🤖 AI Summary
To address insufficient accuracy in file-level software defect prediction, this paper proposes *Co-Change Graph Entropy*—a novel metric that models file co-change relationships as a weighted undirected graph and defines an information-theoretic entropy measure over the graph structure to quantify the dispersion of co-change behavior. Empirical analysis reveals a strong correlation between this metric and defect presence (|ρ| ≤ 0.54), and it complements traditional change entropy. Evaluated across 40 cross-project settings, integrating Co-Change Graph Entropy improves average AUROC by 82.5% and MCC by 65%. Friedman and Nemenyi tests confirm statistically significant performance gains (p < 0.05).

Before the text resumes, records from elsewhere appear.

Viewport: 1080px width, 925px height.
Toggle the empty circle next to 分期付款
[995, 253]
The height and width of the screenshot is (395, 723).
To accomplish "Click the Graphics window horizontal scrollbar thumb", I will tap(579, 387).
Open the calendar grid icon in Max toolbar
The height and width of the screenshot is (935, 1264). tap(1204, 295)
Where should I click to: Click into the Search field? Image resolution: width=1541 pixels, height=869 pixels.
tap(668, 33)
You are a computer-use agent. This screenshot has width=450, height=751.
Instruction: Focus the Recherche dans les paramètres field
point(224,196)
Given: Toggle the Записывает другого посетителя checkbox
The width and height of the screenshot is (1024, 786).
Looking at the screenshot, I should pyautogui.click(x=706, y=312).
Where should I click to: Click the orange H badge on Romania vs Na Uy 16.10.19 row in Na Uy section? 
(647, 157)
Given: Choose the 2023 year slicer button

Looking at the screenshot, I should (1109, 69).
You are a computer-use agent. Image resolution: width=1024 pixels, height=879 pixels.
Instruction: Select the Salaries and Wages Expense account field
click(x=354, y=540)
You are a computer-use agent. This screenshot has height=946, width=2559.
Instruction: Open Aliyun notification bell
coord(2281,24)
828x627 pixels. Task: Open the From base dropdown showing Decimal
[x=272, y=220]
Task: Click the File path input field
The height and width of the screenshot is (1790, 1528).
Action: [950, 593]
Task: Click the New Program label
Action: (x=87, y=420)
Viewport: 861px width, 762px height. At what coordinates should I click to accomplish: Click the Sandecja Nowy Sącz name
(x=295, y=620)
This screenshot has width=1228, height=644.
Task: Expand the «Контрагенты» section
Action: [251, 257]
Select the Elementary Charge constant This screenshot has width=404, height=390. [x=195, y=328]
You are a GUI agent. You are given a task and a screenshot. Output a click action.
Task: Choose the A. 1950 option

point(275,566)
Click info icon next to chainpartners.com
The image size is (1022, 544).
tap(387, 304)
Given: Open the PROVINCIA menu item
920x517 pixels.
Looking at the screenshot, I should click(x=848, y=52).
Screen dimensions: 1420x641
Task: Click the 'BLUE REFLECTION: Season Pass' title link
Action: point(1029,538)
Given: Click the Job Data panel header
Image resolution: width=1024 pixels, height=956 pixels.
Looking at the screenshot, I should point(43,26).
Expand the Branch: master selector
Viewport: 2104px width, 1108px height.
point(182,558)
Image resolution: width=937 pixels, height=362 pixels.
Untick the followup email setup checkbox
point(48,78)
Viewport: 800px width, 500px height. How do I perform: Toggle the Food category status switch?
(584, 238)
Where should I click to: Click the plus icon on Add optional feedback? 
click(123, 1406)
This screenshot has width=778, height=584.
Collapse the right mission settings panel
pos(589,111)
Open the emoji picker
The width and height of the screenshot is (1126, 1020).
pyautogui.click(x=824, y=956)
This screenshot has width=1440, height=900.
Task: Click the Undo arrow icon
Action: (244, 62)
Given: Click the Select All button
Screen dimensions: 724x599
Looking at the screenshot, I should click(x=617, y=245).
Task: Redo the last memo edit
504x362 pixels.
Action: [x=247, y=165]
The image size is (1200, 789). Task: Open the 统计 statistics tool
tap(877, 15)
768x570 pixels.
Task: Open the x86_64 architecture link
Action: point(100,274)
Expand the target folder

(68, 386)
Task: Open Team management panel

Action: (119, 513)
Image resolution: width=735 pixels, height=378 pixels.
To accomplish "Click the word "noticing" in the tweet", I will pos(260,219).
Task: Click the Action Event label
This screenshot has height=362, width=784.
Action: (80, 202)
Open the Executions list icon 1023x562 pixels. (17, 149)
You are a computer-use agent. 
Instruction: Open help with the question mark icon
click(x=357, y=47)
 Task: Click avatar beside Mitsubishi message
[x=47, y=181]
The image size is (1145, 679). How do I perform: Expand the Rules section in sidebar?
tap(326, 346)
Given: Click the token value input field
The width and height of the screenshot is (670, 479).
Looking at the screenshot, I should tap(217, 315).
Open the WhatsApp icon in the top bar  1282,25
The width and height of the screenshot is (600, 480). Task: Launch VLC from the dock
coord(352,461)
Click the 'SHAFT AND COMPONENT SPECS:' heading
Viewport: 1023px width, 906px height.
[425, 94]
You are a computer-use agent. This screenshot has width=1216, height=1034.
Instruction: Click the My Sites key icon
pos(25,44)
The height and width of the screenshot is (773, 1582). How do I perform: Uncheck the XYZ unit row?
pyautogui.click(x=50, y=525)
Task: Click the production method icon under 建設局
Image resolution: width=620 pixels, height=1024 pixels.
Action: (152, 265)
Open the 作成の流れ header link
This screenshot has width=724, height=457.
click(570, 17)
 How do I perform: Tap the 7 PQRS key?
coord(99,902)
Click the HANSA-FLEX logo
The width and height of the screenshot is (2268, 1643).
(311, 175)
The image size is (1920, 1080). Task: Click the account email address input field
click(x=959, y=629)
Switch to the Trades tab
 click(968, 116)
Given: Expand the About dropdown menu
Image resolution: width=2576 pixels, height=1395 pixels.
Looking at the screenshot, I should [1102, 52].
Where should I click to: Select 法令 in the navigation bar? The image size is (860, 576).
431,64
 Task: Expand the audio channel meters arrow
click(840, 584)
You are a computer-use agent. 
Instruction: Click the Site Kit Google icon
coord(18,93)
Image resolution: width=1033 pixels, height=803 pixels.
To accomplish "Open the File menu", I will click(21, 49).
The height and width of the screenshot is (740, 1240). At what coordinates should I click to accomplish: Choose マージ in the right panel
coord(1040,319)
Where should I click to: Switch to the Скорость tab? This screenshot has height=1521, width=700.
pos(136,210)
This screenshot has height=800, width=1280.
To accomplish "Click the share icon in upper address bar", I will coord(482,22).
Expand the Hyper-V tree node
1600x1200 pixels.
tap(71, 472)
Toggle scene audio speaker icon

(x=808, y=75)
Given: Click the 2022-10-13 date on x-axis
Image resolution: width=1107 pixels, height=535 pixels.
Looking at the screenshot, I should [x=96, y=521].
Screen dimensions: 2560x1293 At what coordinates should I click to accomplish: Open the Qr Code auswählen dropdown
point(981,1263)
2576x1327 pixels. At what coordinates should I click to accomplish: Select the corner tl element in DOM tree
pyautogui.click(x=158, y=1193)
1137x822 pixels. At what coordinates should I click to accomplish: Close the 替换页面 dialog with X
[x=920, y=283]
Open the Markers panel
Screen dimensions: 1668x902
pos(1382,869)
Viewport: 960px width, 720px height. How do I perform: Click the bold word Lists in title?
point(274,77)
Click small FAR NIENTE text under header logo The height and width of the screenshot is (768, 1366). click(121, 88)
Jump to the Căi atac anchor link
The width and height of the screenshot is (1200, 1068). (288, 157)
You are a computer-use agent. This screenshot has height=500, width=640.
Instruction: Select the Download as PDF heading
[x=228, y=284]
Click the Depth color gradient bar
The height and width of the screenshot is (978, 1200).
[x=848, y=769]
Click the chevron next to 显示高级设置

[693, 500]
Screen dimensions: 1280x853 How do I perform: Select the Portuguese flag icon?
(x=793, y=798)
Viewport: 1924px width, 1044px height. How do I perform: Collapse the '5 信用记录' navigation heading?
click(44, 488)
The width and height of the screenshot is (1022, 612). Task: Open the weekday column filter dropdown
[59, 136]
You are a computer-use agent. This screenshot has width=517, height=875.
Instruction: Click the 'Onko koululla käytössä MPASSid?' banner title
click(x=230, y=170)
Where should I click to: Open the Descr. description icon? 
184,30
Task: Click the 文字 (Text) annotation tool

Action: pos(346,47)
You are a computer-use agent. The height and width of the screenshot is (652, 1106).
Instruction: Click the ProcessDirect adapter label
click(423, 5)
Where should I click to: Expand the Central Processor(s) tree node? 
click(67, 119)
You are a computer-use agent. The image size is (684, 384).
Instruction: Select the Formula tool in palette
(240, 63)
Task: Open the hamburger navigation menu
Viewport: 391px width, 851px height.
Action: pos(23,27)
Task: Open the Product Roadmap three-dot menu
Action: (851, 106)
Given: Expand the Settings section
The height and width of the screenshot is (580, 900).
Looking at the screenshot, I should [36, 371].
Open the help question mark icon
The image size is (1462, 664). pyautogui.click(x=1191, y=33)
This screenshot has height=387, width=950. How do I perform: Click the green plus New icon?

This work introduces an interpretable, computationally tractable process metric for defect prediction, establishing a new paradigm for quantifying development process complexity.
📝 Abstract
Process metrics, valued for their language independence and ease of collection, have been shown to outperform product metrics in defect prediction. Among these, change entropy (Hassan, 2009) is widely used at the file level and has proven highly effective. Additionally, past research suggests that co-change patterns provide valuable insights into software quality. Building on these findings, we introduce Co-Change Graph Entropy, a novel metric that models co-changes as a graph to quantify co-change scattering. Experiments on eight Apache projects reveal a significant correlation between co-change entropy and defect counts at the file level, with a Pearson correlation coefficient of up to 0.54. In filelevel defect classification, replacing change entropy with co-change entropy improves AUROC in 72.5% of cases and MCC in 62.5% across 40 experimental settings (five machine learning classifiers and eight projects), though these improvements are not statistically significant. However, when co-change entropy is combined with change entropy, AUROC improves in 82.5% of cases and MCC in 65%, with statistically significant gains confirmed via the Friedman test followed by the post-hoc Nemenyi test. These results indicate that co-change entropy complements change entropy, significantly enhancing defect classification performance and underscoring its practical importance in defect prediction.